The Damage After Undetected Entry
One of the less discussed aspects of phishing is what happens after the initial access. LevelBlue’s data shows that 38 per cent of cases involved a dwell time of over 31 days before incident response teams were engaged. That is over a month of undetected access.
During that window, attackers are not sitting still. They are mapping the environment, locating sensitive data, and selling that access to other groups before any active attack begins. By the time response teams are brought in, attackers have typically moved through multiple systems, created additional access points, and, in some cases, exfiltrated data long before anyone noticed something was wrong. The initial compromise is rarely the hard part to investigate. Reconstructing five weeks of undetected activity is.
Getting Back to What Actually Works
There is a tendency in security to reach for new tools when a familiar threat resurfaces. That instinct is understandable but often misplaced. Most of what makes phishing so persistent comes down to the basics being inconsistently applied.
Phishing resistant MFA, where hardware keys or passkeys replace traditional push notifications, meaningfully reduces bypass risk. Regular, scenario-based security awareness training that reflects how attacks actually look today, not generic examples from five years ago, makes a difference. Basic visibility of your environment and who has access to what remains one of the most effective detection tools available.

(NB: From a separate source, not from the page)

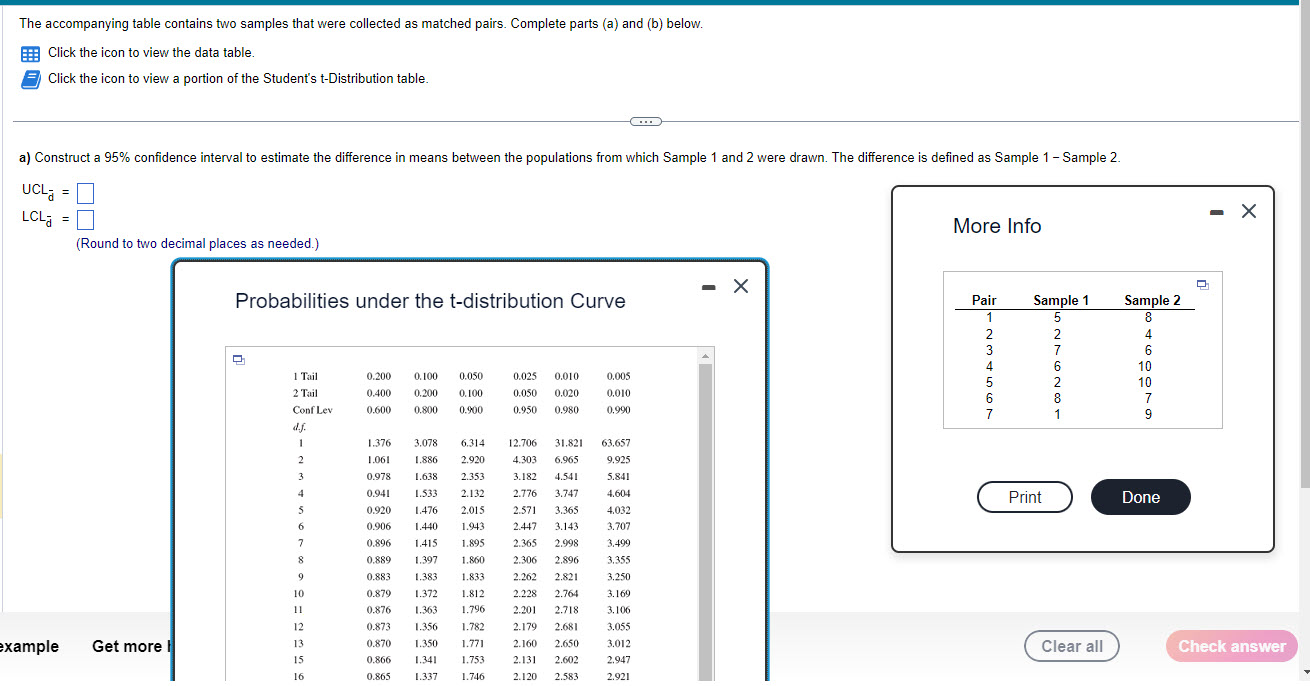
Task: Click Clear all to reset answers
Action: point(1071,646)
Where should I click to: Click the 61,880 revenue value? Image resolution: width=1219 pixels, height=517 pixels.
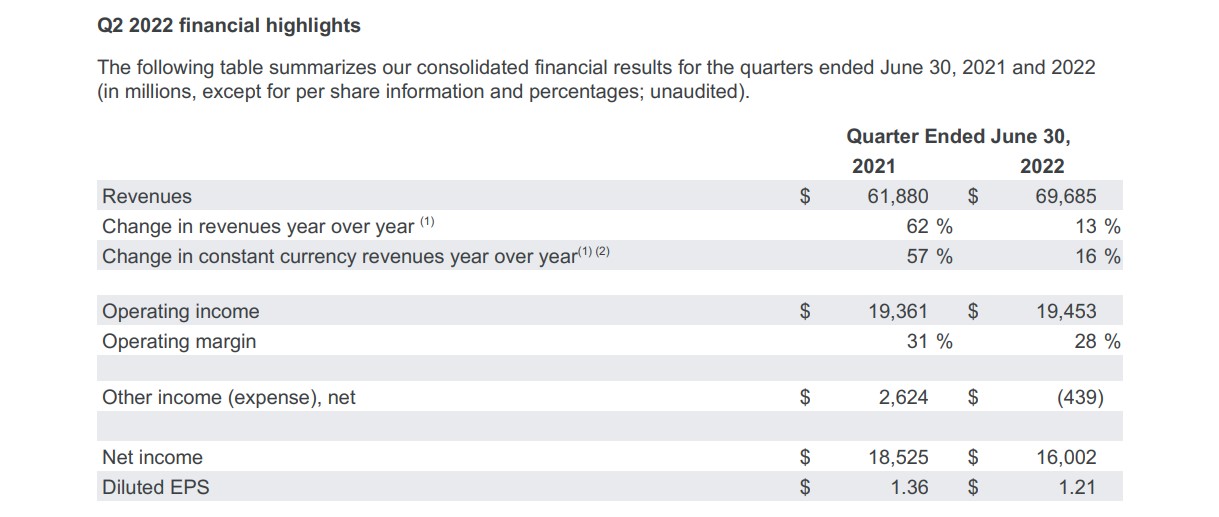click(897, 196)
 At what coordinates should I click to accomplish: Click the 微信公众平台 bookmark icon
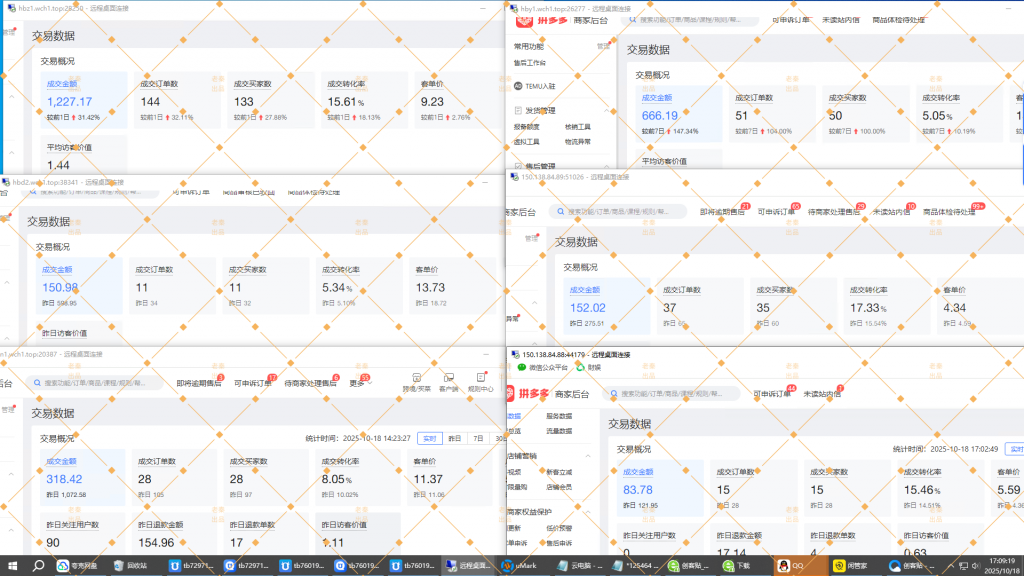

A Strong Foundation for a Strong Defense
None of this is new advice, which is part of the problem. Organizations that spend heavily on security tools but test their controls infrequently, or train staff once a year on outdated examples, are not getting the return they think they are. Incident data consistently shows that the organizations that contain phishing attacks quickly are not necessarily the ones with the most sophisticated tooling. They are the ones that know their environment, test their defenses regularly and have clear processes for when something goes wrong. The UK Government’s Cyber Breaches Survey data is a useful reminder to ask whether the basics are actually being done well, not just done.